For starters, it's pretty standard to post explain plans to http://explain.depesz.com - that'll add some pretty formatting to it, give you a nice way to distribute the plan, and let you anonymize plans that might contain sensitive data. Even if you're not distributing the plan it makes it a lot easier to understand what's happening and can sometimes illustrate exactly where a bottleneck is.
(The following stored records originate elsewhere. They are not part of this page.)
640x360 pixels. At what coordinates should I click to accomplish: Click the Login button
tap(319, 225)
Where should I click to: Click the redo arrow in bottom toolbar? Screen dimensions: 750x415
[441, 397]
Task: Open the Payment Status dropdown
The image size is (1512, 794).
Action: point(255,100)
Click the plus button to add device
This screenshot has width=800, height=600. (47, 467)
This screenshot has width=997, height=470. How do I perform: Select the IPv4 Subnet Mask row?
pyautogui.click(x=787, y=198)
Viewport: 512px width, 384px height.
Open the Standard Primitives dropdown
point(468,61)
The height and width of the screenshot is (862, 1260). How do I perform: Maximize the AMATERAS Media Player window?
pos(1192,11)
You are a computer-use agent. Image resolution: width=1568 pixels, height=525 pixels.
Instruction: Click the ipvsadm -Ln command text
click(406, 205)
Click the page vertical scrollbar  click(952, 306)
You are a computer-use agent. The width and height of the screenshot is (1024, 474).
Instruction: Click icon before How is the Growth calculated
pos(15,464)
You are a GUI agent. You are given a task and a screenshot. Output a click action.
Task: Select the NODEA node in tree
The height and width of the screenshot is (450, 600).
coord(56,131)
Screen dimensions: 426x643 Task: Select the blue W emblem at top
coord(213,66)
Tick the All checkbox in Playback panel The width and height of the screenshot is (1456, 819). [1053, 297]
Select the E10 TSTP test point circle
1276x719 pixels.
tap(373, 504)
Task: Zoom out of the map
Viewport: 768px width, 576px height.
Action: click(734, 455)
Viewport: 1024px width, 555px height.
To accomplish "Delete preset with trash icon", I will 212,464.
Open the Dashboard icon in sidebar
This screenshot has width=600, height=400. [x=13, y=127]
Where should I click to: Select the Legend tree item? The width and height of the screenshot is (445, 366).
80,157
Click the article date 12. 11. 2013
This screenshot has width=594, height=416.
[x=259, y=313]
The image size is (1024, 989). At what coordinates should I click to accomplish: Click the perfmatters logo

There are countless resources that cover interpreting the details of postgres explain plans (see https://wiki.postgresql.org/wiki/Using_EXPLAIN). There are a lot of little details that get taken in to account when the database chooses a plan, but there are some general concepts that can make it easier. First, get a grasp of the page-based layout of data and indexes (you don't need to know the details of the page format, just how data and indexes get split in to pages). From there, get a feel for the two basic data access methods - full table scans and index scans - and with a little thought it should start to become clear the different situations where one would be preferred to the other (also keep in mind that an index scan isn't even always possible). At that point you can start looking in to some of the different configuration items that affect plan selection in the context of how they might tip the scale in favor of a table scan or an index scan.
Once you've got that down, move on up the plan and read in to the details of the different nodes you find - in this plan you've got a lot of hash joins, so read up on that to start with. Then, to compare apples to apples, disable hash joins entirely ("set enable_hashjoin = false;") and run your explain analyze again. Now what join method do you see? Read up on that. Compare the estimated cost of that method with the estimated cost of the hash join. Why might they be different? The estimated cost of the second plan will be higher than this first plan (otherwise it would have been preferred in the first place) but what about the real time that it takes to run the second plan? Is it lower or higher?
Finally, to address this plan specifically. With regards to that sort that's taking a long time: distinct is not a function. "DISTINCT(id)" does not say "give me all the rows that are distinct on only the column id", instead it is sorting the rows and taking the unique values based on all columns in the output (i.e. it is equivalent to writing "distinct id ..."). You should probably re-consider if you actually need that distinct in there. Normalization will tend to design away the need for distincts, and while they will occasionally be needed, whether they really are super truly needed is not always true.
You begin by chasing down the node that takes the longest, and start optimizing there. In your case, that appears to be
Seq Scan on invoiceitems items
You should add an index there, and problem also to the other tables.
You could also try increasing work_mem to get rid of the external sort.
When you have done that, the new plan will probably look completely differently, so then start over.